* **Exercise details**
From the records below, state how many lines include the word "computer", giving only that number.

* **Recorded data**

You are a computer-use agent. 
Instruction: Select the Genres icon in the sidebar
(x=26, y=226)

* * *

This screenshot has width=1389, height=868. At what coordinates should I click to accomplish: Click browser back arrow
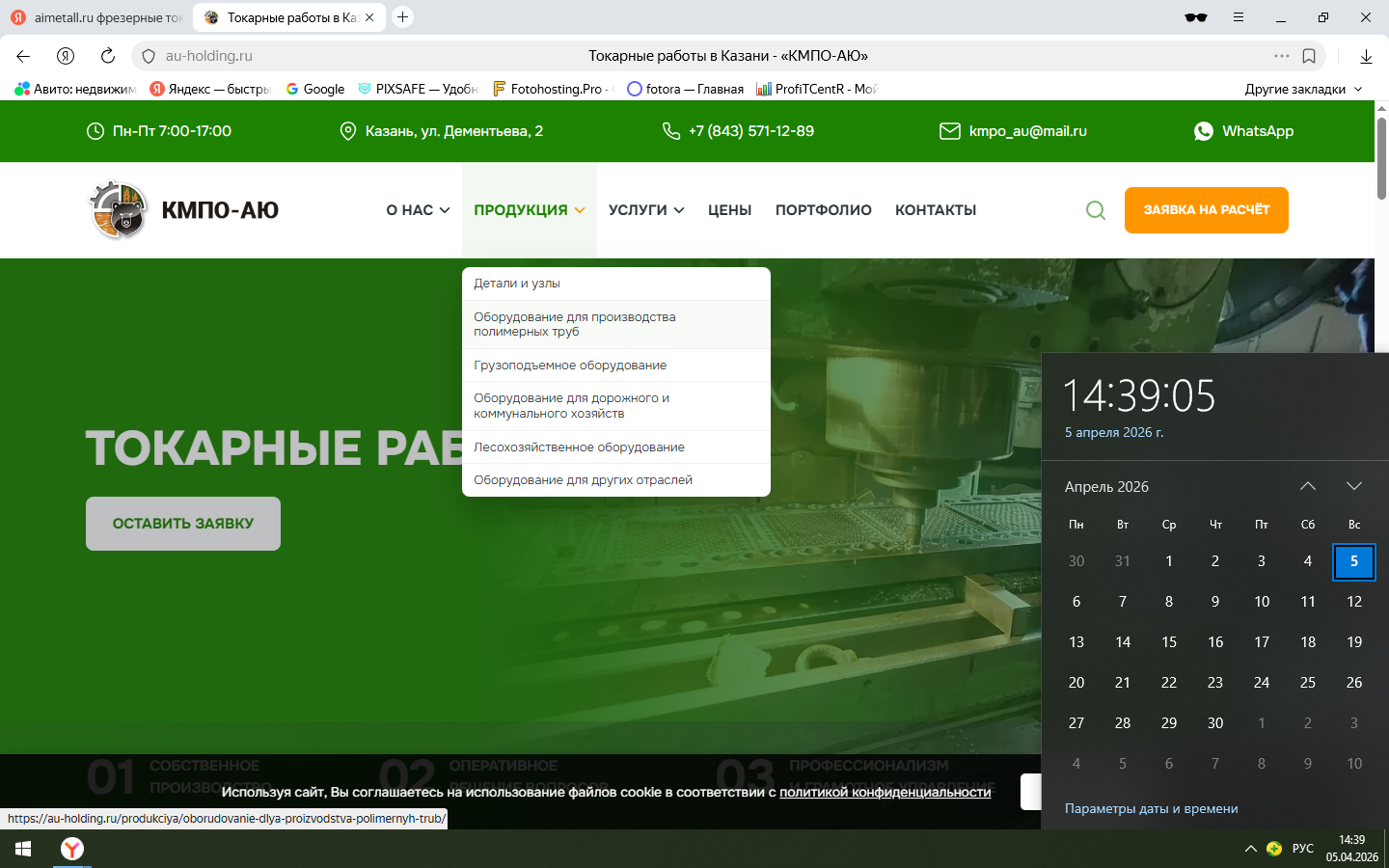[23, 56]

==

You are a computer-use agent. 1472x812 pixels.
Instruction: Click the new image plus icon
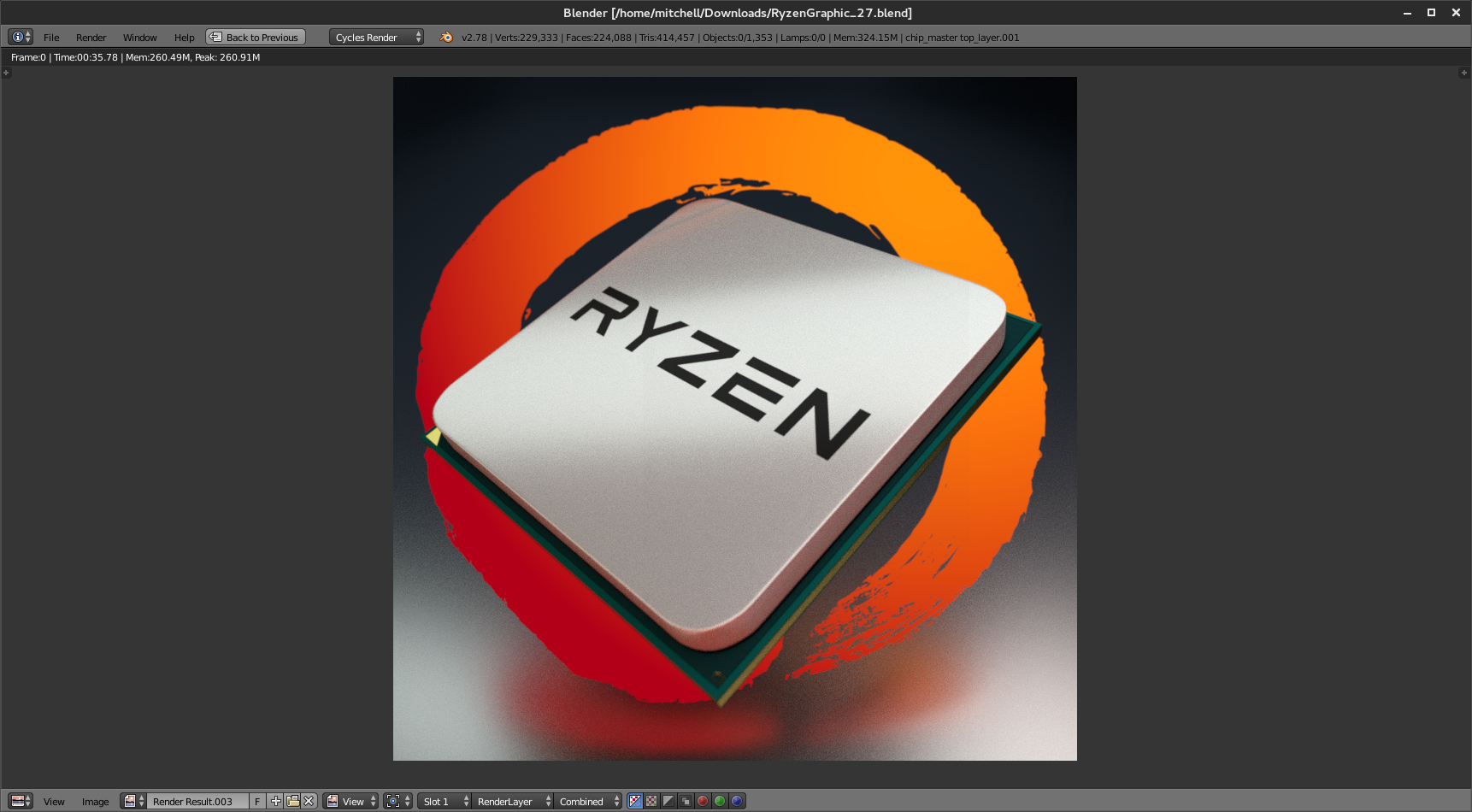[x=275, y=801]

* **Your response**
2